National Insurance Company Limited
- Type: Central Public Sector Undertaking
- Industry: Insurance
- Founded: 1906; 120 years ago
- Founder: Gordhan Das Dutia
- Headquarters: Kolkata, West Bengal, India
- Area served: India and Nepal
- Key people: Rajeshwari Singh Muni (Chairman & MD)
- Products: General insurance; Health insurance; Vehicle insurance; Marine insurance; Property insurance; Crop insurance; Aviation insurance; Fidelity bond;
- Revenue: ₹17,385 crore (US$1.8 billion) (2022-23)
- Operating income: ₹−1,887 crore (US$−200 million) (2022-23)
- Net income: ₹−3,865 crore (US$−400 million) (2022-23)
- Total assets: ₹38,896 crore (US$4.0 billion) (2022-23)
- Owner: Ministry of Finance, Government of India.
- Number of employees: 7,612 (2023-24)
- Website: nationalinsurance.nic.co.in

= National Insurance Company =

Central Public Sector Undertaking

National Insurance Company Limited (NICL) is an Indian public sector insurance company owned by the Government of India and administered by the Ministry of Finance. National Insurance Company Limited (NICL) is an Indian public sector general insurance company owned by the Government of India and headquartered in Kolkata.Established in 1906 by Gordhandas Dutia and Jeevan Das Dutia. National Insurance Company and Asian Insurance company was nationalised in 1972. Its portfolio consists of a multitude of general insurance policies, offered to a wide arena of clients encompassing different sectors of the economy. Apart from being a leading insurance provider in India, NICL also serves in Nepal.

==History==
After nationalisation in 1972, NICL operated as a subsidiary of General Insurance Corporation of India (GIC).
National Insurance Company Limited was spun off as a distinct company under the General Insurance Business (Nationalisation) Amendment Act in 2002. In April 2004, NIC signed an agreement with Nainital Bank for distribution of its general insurance products through the bank's branches in Uttarakhand, Haryana and New Delhi.

==Company profile==
National Insurance Company Limited was incorporated on 5 December 1906 with its registered office in Kolkata. Consequent to passing of the General Insurance Business Nationalisation Act in 1972, 21 Foreign and 11 Indian Companies were merged with it and National became a subsidiary of General Insurance Corporation of India (GIC) which is fully owned by the Government of India. After the notification of the General Insurance Business and its India's largest General Insurance Company(Nationalisation) Amendment Act, on 7 August 2002, National has been de-linked from its holding company GIC and presently operates as an independent insurance company wholly owned by Govt of India.
National Insurance Company Ltd (NIC) is one of the public sector insurance companies of India. It transacts a non-life insurance business. Headquartered in Kolkata, NIC's network of about 2000 offices is spread over the country. NIC's foreign operations are carried out from its branch offices in Nepal.

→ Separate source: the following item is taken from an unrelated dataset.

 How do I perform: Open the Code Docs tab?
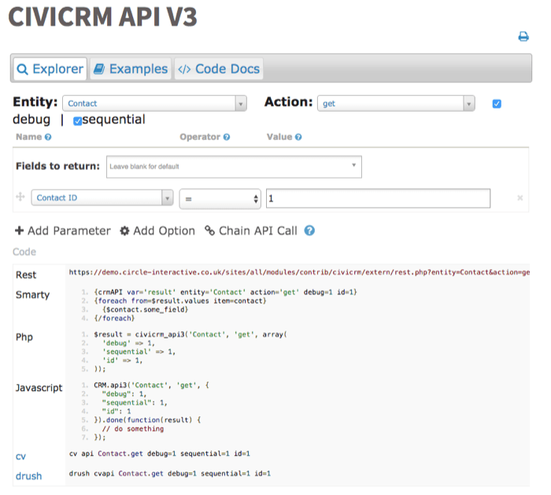[x=218, y=69]
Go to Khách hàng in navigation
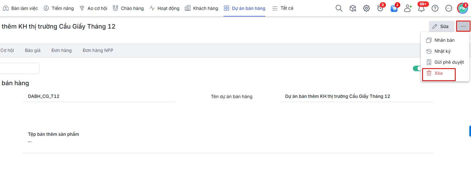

The paid-up share capital of National is ₹100 crores. Starting off with a premium base of ₹50 crores in 1974, NIC's gross direct premium income has steadily grown to about ₹16,766 crores rupees in the financial year 2024–25.
National transacts general insurance business of Fire, Marine and Miscellaneous insurance.
As of 2010, NICL has a AAA rating from Indian rating agency, CRISIL, a subsidiary of Standard and Poor's Company.

The gross premiums from underwriting by the company grew by 32.22% to over ₹6100 crore during the Financial Year 2010–2011. And Gross Premium grew up to 10,000 crore during the financial year 2013–2014. With this, the company was ranked second among general insurance companies operating in India, behind New India Assurance, at the end of the 2014 Financial Year.
With about 2000 offices and approximately 11,000 employees and many more agents, the company operates in all of India, and neighbouring Nepal.
In 2008, the company signed a deal with HCL Technologies worth almost ₹400 crore to outsource the company's information technology requirements over 7 years. On the 2nd of February 2018, the Government of India announced the merger of National Insurance Company Limited with United India Insurance Company and Oriental Insurance.

NIC received the Economic Times iconic brand award in 2018.